Catherine was snapped from her beach-side dream with a gasp of icy air. She turned her body, not wanting to expose her neck to the snow, to see who was behind her. All she caught sight of were pink earmuffs. “What?” she mumbled through her scarf.
“I say it sure is snowing. Where ya headed?”
“Downtown,” she said.
The man behind her giggled through his mask and patted her on the shoulder. “Downtown sure is nice this time of year.”
Catherine frowned and felt the snow crunch on her eyebrows.
“Where ya from?” he asked.
“Here,” she said.
The man giggled again and placed both hands on her shoulders. “You’re from the train station!?” he said with a laugh. “No, no, what part of town here? What street?”
Catherine stood up from the bench and looked at the man. A row of white teeth smiled from behind his ski mask. His eyes were wide and unfazed by the swirling snow. The fuzz of the pink earmuffs stirred in the wind. “What business is it to you?” she asked.
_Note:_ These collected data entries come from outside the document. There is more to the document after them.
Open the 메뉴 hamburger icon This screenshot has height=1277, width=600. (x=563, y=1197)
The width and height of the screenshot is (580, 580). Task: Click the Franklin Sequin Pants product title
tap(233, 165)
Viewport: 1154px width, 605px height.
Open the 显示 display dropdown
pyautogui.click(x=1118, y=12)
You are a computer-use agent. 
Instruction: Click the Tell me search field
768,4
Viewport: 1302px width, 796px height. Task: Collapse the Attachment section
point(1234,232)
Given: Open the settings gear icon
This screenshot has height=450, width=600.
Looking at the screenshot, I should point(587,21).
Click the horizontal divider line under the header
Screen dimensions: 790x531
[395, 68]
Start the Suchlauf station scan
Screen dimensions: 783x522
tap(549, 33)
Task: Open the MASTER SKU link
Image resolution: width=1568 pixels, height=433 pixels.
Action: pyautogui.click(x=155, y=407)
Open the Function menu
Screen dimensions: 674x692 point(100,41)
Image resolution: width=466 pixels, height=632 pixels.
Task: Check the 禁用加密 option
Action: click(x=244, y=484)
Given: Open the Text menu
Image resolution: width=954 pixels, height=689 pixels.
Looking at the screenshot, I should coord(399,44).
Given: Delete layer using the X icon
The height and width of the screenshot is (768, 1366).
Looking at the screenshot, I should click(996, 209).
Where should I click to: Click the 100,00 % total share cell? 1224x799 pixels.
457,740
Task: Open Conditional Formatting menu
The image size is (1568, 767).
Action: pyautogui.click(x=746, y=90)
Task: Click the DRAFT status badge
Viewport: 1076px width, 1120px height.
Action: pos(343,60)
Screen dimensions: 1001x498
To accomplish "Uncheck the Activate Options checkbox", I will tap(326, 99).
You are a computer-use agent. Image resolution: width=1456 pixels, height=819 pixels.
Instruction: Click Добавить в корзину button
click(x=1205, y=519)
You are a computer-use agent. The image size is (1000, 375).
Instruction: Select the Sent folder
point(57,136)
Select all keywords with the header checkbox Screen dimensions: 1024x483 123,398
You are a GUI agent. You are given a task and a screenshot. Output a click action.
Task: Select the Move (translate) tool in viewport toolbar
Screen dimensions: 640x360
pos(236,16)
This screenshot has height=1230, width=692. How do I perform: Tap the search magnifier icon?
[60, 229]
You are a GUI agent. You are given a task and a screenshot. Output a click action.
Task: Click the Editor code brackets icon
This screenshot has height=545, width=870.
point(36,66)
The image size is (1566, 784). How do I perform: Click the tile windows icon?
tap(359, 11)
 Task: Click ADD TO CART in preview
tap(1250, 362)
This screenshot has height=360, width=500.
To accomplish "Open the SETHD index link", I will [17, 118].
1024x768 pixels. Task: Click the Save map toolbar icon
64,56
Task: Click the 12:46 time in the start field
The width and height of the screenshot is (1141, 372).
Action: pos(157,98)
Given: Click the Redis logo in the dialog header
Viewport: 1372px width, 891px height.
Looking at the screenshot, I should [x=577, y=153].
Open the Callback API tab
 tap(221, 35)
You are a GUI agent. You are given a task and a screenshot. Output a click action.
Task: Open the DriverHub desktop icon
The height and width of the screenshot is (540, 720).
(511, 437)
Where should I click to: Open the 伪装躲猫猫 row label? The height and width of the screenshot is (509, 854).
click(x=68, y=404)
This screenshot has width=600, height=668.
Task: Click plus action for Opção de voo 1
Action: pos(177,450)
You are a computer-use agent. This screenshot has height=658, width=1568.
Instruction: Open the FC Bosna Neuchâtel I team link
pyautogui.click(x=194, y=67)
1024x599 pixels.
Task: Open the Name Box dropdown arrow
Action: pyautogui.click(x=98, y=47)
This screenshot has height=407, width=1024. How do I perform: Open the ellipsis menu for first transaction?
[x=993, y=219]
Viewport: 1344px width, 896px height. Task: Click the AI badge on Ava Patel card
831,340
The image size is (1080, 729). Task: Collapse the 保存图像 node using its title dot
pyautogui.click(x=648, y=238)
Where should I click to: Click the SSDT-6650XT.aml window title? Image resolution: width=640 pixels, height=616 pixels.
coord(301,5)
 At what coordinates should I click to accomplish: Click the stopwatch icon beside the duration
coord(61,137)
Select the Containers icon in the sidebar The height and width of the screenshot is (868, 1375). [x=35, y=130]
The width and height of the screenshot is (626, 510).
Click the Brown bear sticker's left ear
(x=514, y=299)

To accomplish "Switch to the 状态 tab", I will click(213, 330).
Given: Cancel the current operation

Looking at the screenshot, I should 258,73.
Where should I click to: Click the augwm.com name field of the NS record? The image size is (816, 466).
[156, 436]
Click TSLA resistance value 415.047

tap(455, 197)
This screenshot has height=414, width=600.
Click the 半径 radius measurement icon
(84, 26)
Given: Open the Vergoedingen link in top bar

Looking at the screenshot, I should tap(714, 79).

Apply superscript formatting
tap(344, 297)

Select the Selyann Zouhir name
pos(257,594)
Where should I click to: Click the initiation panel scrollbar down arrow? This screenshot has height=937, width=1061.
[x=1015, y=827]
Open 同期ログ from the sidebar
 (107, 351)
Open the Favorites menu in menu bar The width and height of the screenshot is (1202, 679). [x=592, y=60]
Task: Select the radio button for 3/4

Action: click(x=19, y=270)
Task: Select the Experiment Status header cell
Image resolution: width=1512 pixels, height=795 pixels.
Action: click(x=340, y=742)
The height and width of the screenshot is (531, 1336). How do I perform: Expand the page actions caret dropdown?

The smile disappeared in an instant. His eyes, a cold blue, narrowed. He started to move around the bench toward her when the announcement for the next train came over the loud-speaker. He turned to look down the track. Catherine could feel the vibration of the oncoming train in her feet. He looked back and stared at her until the train rolled up and came to a stop. He never took his eyes off her, and her eyes never left him.
He moved around the bench and boarded the train. “Getting on?” he asked. He pointed his hand toward a row of open seats. The car was empty.
Catherine made no movement or sound. She stood and watched the doors close. The man pressed closely against the window and smiled with wide eyes. As the train pulled away, the last thing Catherine saw were his pink earmuffs.